PROBLEM DESCRIPTION:
Print the lines below, starting with the line that contains "Where should I" and going on through the line that contains "pyautogui.click(x=47, y=54)", and leave out the pictures.

RECORDS FOR THE TASK:

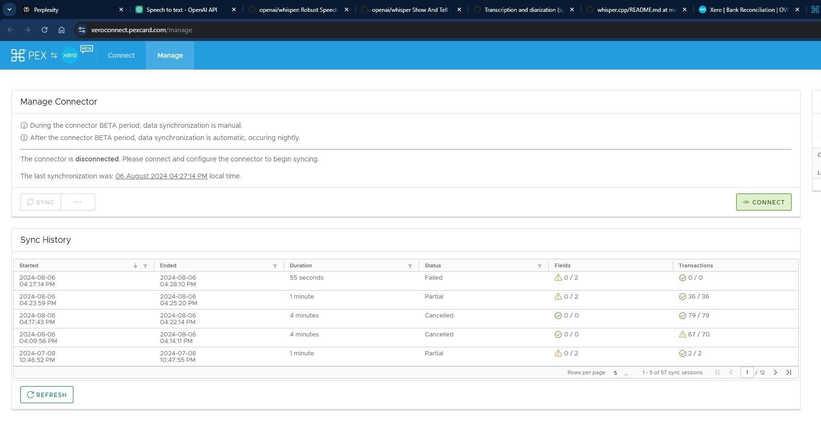
Task: Switch to the Connect tab
Action: [121, 55]
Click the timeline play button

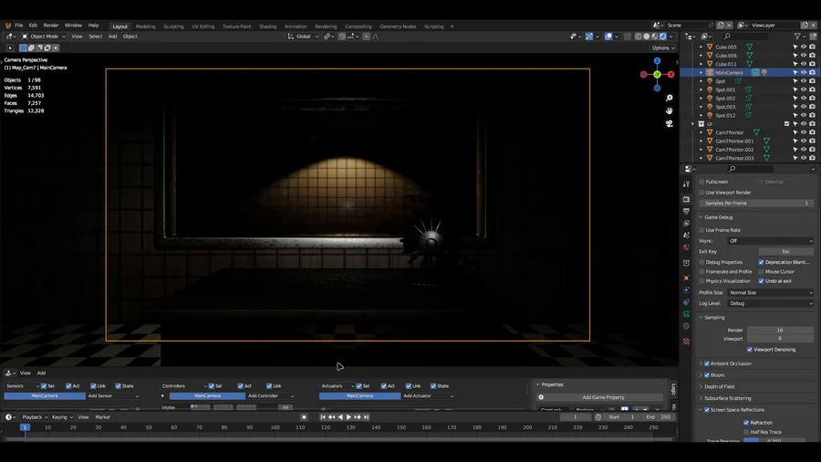[348, 417]
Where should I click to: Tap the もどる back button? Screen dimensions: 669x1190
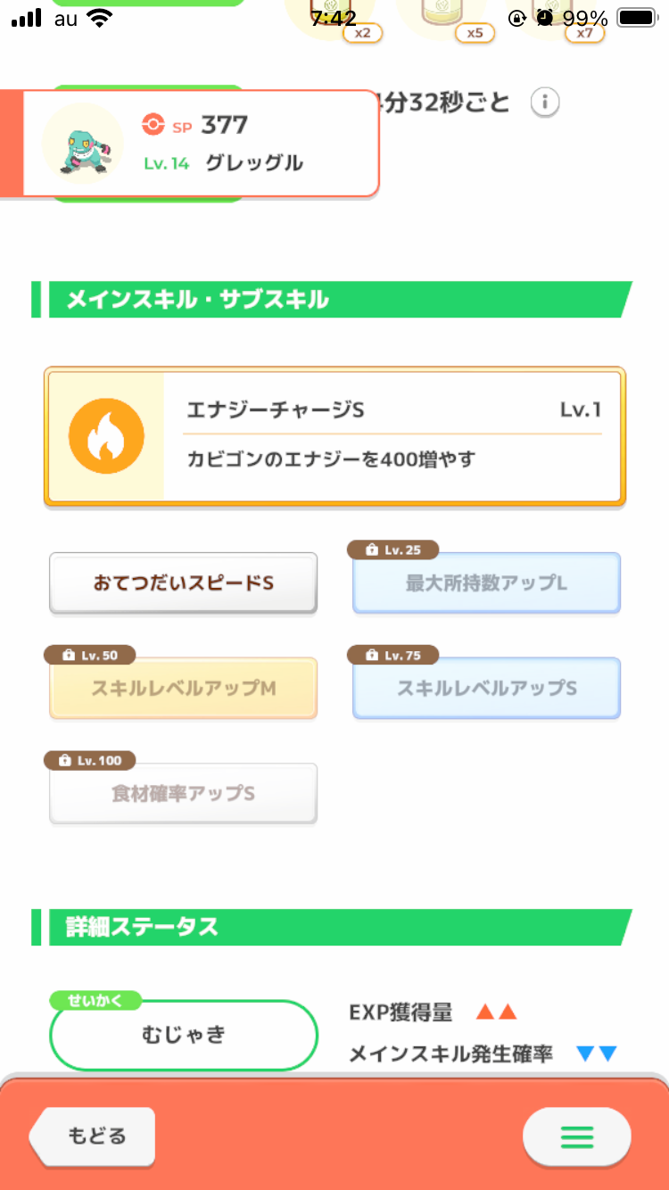[93, 1136]
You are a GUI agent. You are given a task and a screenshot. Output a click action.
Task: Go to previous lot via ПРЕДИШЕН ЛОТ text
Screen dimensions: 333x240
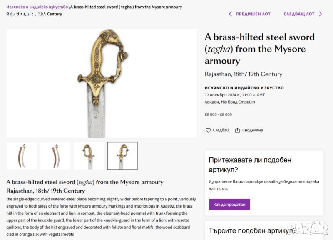(253, 14)

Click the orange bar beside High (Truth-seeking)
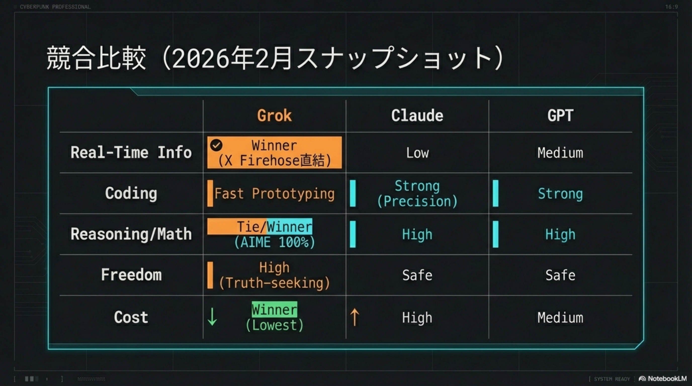click(210, 275)
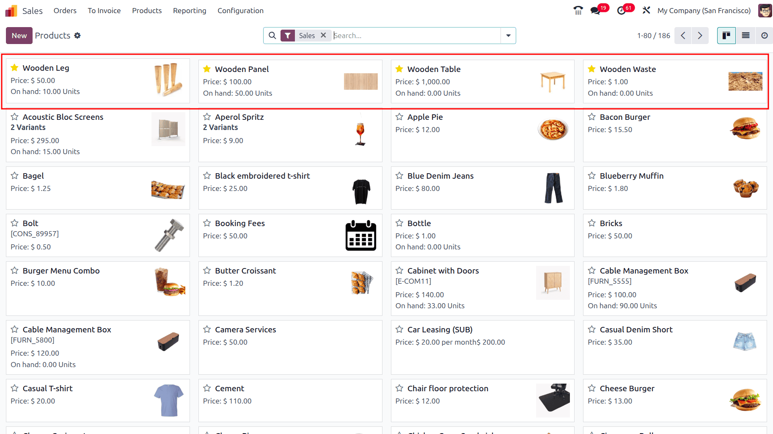Viewport: 773px width, 434px height.
Task: Select the kanban view icon
Action: point(726,36)
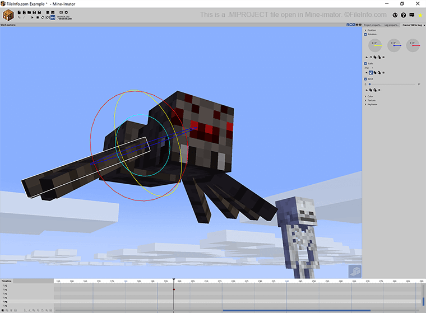Stop the animation playback
Screen dimensions: 426x313
pos(38,18)
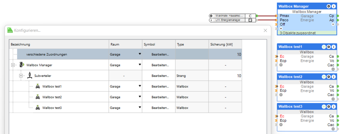Select the verschiedene Zuordnungen row
This screenshot has height=134, width=341.
pyautogui.click(x=47, y=54)
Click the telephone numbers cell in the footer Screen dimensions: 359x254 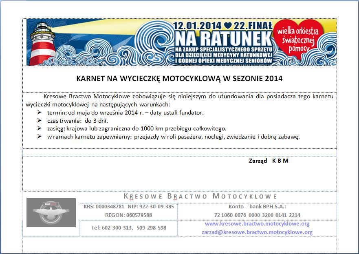pos(128,227)
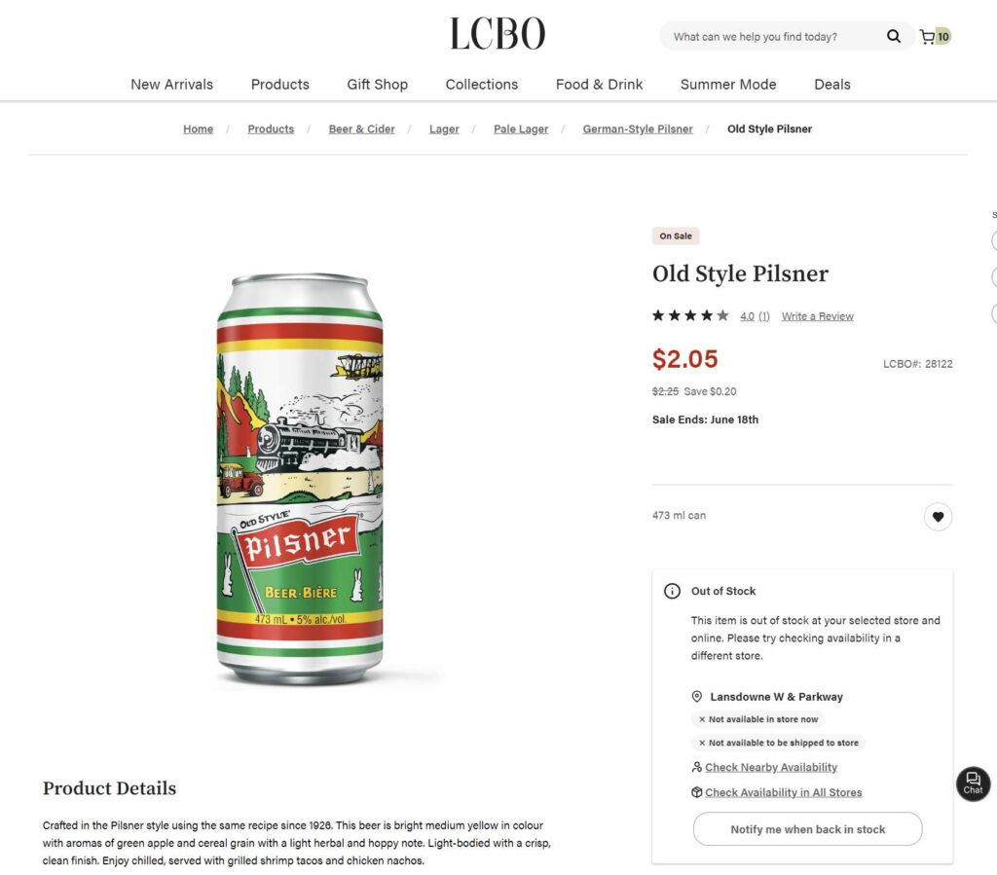
Task: Click the LCBO logo
Action: point(498,34)
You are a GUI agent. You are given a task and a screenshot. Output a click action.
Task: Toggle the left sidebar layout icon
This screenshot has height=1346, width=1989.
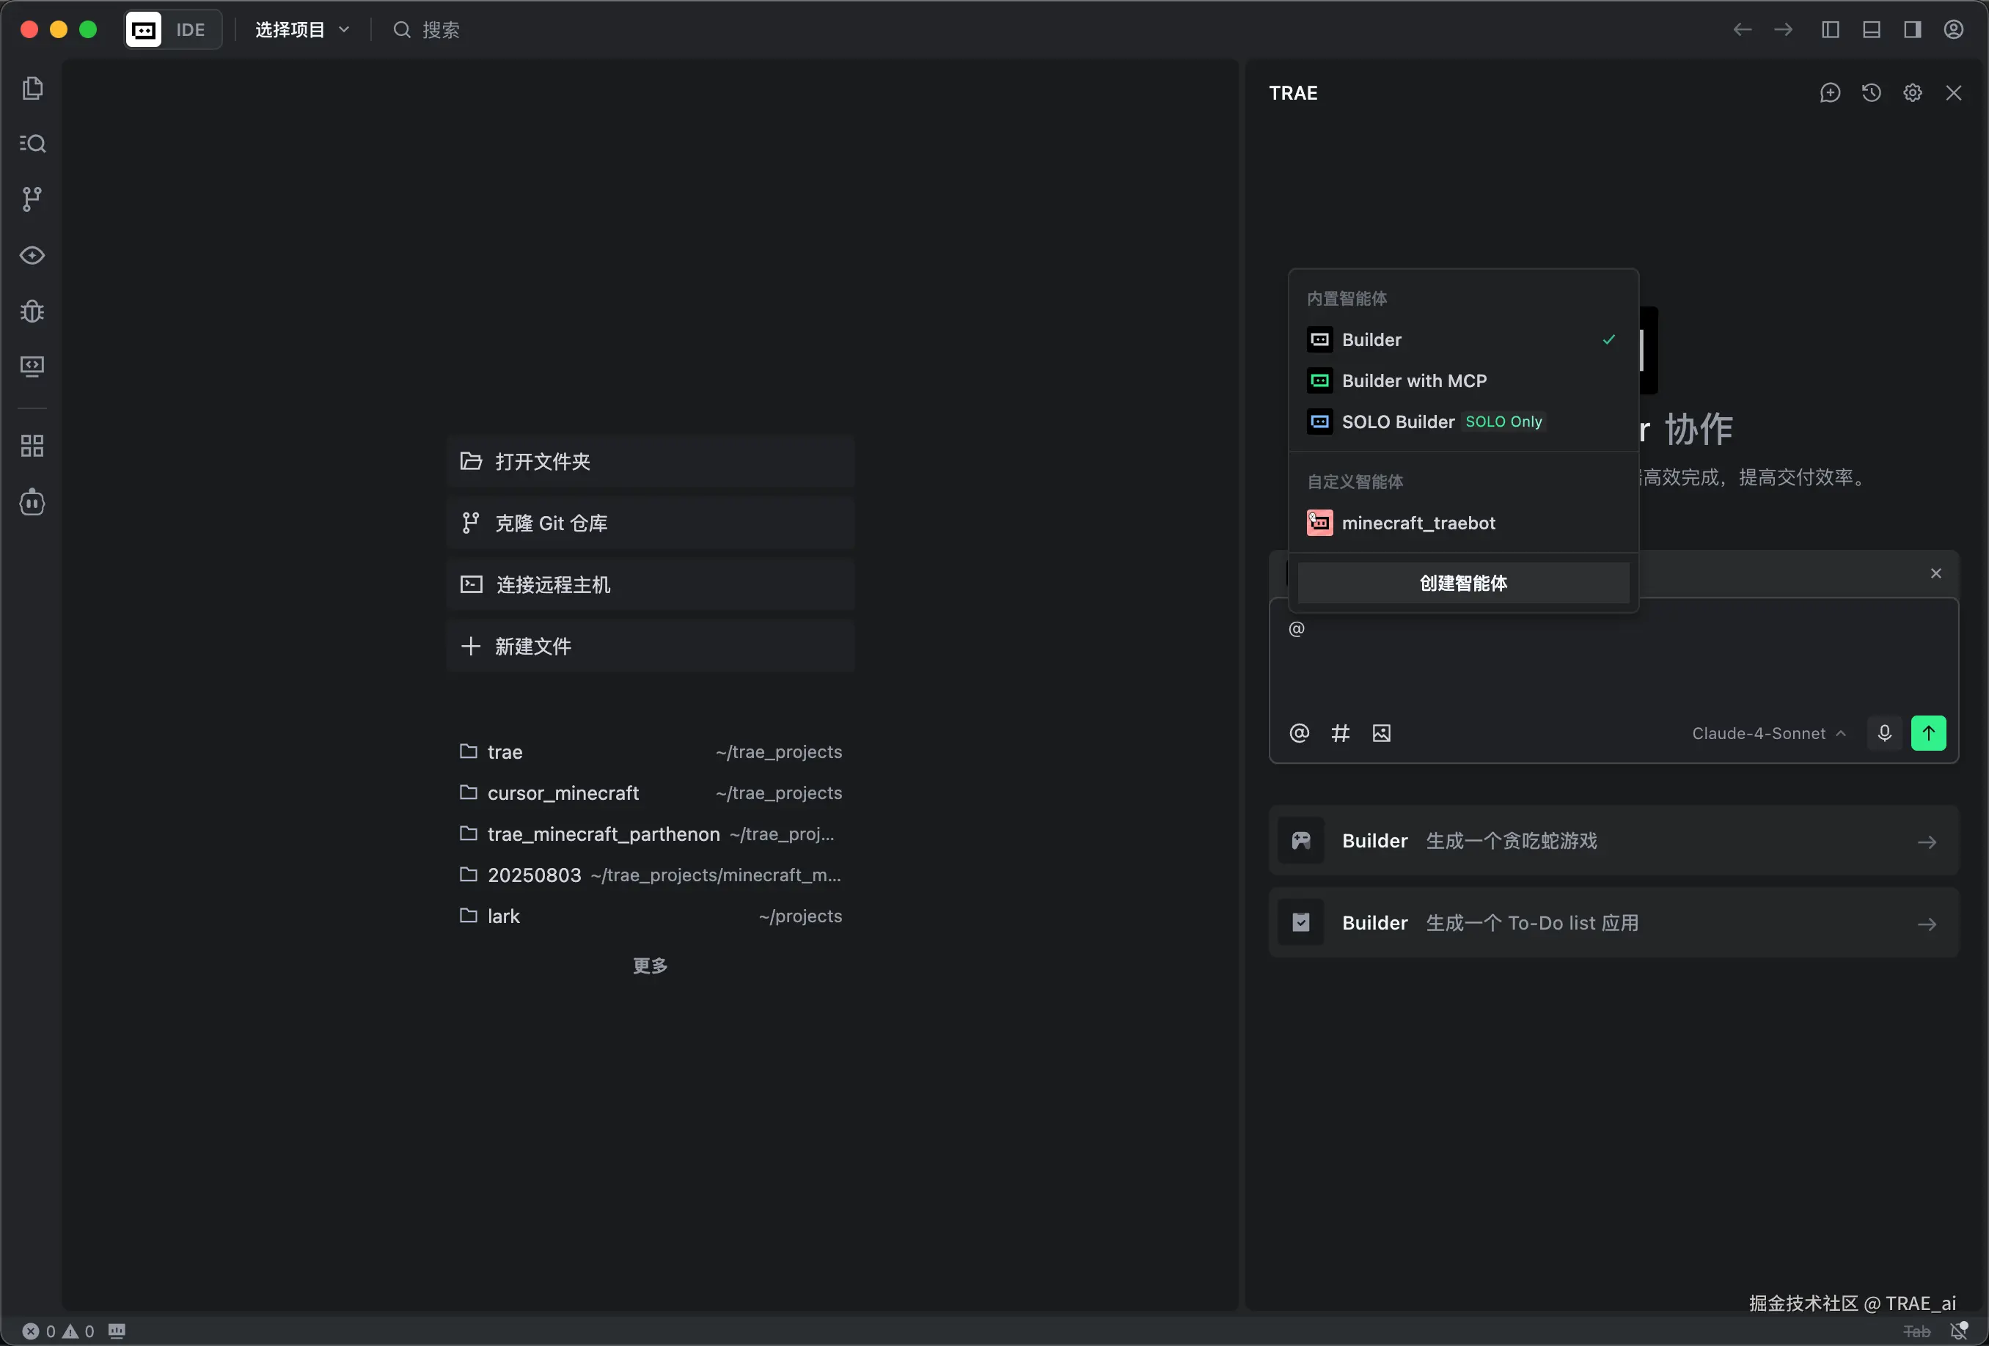[1830, 30]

TASK OUTPUT:
Where should I click to: Tap the もどる back button? Screen dimensions: 669x1190
[93, 1136]
You are a GUI agent. You are given a task and a screenshot. Output a click action.
Task: Go to previous lot via ПРЕДИШЕН ЛОТ text
Screen dimensions: 333x240
(253, 14)

Click the orange bar beside High (Truth-seeking)
click(210, 275)
Viewport: 773px width, 434px height.
Task: Select the kanban view icon
Action: point(726,36)
Stop the animation playback
Screen dimensions: 426x313
pos(38,18)
Select the verschiedene Zuordnungen row
This screenshot has height=134, width=341.
pyautogui.click(x=47, y=54)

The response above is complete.